• **Stored records**:
§ §
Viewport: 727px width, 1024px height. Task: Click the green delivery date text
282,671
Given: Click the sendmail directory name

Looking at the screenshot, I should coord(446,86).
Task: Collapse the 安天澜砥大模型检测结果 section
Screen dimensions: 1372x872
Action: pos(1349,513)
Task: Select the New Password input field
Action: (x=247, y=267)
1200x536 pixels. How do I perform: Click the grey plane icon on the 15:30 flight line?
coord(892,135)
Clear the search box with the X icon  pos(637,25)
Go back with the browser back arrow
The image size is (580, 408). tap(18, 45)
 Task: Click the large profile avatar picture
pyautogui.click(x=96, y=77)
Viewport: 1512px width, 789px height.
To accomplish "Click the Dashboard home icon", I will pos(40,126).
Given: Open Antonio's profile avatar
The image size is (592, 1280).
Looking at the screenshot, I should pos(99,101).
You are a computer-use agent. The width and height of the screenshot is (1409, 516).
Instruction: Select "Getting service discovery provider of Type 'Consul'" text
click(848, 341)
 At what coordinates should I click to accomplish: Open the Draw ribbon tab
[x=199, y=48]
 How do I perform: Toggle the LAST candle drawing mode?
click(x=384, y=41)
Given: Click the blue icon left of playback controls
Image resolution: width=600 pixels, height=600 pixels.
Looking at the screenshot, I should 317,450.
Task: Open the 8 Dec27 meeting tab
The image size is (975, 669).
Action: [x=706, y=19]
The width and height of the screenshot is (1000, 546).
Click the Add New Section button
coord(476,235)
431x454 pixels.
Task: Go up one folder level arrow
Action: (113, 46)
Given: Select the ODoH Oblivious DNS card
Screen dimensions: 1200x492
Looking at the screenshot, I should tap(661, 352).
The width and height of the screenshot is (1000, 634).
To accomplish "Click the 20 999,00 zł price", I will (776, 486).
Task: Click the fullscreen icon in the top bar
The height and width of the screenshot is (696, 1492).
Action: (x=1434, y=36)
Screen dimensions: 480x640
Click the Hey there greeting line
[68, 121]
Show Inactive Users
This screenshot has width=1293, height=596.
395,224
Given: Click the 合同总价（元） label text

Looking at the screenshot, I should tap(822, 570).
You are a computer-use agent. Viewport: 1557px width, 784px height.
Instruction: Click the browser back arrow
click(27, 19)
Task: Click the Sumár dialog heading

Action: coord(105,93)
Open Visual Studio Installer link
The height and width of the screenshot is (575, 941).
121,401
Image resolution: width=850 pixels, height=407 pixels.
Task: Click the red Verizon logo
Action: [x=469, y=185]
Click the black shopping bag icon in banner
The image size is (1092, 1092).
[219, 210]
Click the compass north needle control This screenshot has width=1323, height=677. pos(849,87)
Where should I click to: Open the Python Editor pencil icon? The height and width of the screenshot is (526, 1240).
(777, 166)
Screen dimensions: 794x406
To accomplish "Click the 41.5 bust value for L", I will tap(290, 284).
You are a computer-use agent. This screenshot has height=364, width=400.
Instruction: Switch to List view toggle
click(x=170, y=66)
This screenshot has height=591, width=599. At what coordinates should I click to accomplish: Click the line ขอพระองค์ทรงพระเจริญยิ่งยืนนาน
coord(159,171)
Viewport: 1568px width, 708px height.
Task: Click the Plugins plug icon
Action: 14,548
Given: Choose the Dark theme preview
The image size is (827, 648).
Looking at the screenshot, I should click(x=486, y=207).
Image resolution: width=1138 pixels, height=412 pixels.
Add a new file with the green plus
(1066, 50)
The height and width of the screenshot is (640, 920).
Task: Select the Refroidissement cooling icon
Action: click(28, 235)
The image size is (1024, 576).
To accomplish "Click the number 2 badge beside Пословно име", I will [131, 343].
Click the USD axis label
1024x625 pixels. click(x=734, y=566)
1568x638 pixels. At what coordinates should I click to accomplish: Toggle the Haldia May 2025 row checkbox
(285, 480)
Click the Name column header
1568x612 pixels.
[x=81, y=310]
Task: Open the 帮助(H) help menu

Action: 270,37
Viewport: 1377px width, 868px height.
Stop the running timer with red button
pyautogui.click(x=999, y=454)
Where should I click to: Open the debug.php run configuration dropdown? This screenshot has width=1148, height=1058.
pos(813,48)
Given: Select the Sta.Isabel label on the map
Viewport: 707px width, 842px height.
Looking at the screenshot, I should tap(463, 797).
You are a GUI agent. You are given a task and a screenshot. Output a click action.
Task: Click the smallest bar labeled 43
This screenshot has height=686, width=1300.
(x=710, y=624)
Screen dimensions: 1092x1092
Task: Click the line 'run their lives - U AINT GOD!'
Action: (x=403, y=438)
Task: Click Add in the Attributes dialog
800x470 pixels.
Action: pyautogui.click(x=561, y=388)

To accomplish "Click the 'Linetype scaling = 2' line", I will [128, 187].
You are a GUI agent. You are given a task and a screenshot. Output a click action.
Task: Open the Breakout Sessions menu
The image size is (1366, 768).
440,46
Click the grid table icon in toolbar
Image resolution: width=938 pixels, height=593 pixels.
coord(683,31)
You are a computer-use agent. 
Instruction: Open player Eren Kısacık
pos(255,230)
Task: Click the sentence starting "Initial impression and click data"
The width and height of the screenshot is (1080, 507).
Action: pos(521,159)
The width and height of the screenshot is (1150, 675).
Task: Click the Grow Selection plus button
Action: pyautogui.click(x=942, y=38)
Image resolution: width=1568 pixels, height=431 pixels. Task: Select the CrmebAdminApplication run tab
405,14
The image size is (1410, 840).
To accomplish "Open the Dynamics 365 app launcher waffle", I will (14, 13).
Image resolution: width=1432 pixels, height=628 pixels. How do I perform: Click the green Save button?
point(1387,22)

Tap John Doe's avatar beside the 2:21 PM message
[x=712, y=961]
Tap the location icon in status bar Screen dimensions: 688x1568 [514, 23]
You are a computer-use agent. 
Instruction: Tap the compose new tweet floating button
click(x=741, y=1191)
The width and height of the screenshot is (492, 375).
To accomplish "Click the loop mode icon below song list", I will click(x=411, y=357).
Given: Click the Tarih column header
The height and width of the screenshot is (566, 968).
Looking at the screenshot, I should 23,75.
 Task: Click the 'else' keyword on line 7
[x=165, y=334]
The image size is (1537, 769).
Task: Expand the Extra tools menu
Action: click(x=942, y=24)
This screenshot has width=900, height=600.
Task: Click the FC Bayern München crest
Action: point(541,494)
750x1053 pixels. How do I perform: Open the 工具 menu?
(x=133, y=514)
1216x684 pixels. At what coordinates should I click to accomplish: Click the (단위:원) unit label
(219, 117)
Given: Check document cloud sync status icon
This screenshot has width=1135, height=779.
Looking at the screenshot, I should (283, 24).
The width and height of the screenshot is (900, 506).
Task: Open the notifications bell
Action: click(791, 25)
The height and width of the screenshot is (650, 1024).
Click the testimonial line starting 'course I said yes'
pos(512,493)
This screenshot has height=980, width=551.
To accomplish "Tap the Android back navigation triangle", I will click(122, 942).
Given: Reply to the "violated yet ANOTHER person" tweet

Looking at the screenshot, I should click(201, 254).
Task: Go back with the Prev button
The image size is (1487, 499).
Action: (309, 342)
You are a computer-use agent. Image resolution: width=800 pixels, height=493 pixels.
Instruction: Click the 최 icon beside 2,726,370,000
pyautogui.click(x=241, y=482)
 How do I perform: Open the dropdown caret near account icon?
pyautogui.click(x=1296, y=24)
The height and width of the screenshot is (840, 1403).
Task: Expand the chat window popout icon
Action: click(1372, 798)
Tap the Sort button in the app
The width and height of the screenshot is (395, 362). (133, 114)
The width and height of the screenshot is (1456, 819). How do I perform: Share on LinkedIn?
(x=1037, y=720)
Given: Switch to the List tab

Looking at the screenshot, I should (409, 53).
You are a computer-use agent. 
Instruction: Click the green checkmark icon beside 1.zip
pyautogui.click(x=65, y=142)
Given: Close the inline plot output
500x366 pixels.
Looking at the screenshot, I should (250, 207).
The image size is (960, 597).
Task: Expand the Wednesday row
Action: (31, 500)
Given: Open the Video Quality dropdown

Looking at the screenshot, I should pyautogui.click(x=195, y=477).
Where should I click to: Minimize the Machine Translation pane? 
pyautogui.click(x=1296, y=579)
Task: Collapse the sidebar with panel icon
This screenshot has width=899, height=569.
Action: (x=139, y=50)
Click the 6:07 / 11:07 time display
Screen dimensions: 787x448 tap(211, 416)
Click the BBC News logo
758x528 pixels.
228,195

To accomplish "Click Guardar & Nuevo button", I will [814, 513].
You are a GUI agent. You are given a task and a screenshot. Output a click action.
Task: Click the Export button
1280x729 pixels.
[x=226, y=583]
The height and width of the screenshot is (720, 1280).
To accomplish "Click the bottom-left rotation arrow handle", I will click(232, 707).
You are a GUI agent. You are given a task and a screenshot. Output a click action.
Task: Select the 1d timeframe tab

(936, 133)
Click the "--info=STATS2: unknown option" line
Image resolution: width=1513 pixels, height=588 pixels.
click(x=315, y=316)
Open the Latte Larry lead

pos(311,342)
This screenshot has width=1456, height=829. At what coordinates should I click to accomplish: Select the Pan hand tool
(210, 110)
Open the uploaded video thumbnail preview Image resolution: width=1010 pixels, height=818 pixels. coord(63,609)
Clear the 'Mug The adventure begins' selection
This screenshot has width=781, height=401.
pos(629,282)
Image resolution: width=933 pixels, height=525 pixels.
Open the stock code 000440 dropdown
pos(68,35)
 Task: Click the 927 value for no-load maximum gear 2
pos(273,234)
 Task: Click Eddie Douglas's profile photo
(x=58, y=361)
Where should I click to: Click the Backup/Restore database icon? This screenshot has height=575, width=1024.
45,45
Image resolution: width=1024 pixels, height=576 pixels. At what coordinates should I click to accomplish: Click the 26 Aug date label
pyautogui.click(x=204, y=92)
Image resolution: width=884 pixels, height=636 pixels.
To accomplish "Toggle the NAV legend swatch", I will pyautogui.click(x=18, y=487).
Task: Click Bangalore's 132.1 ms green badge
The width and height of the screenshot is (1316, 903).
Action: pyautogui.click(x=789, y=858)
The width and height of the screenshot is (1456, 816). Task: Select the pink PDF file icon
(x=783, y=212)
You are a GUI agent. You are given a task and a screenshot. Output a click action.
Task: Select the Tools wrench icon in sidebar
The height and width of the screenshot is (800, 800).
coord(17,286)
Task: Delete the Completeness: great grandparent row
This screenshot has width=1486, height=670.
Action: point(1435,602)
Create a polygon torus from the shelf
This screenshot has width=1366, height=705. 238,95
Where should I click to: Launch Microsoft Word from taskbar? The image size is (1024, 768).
§ §
The output should be exactly the lines above from the line containing "Instruction: Open player Eren Kısacık" to the line containing "The image size is (1410, 840).", inclusive, with no other lines.

• **EXERCISE RESULT**:
Instruction: Open player Eren Kısacık
pos(255,230)
Task: Click the sentence starting "Initial impression and click data"
The width and height of the screenshot is (1080, 507).
Action: pos(521,159)
The width and height of the screenshot is (1150, 675).
Task: Click the Grow Selection plus button
Action: pyautogui.click(x=942, y=38)
Image resolution: width=1568 pixels, height=431 pixels. Task: Select the CrmebAdminApplication run tab
405,14
The image size is (1410, 840).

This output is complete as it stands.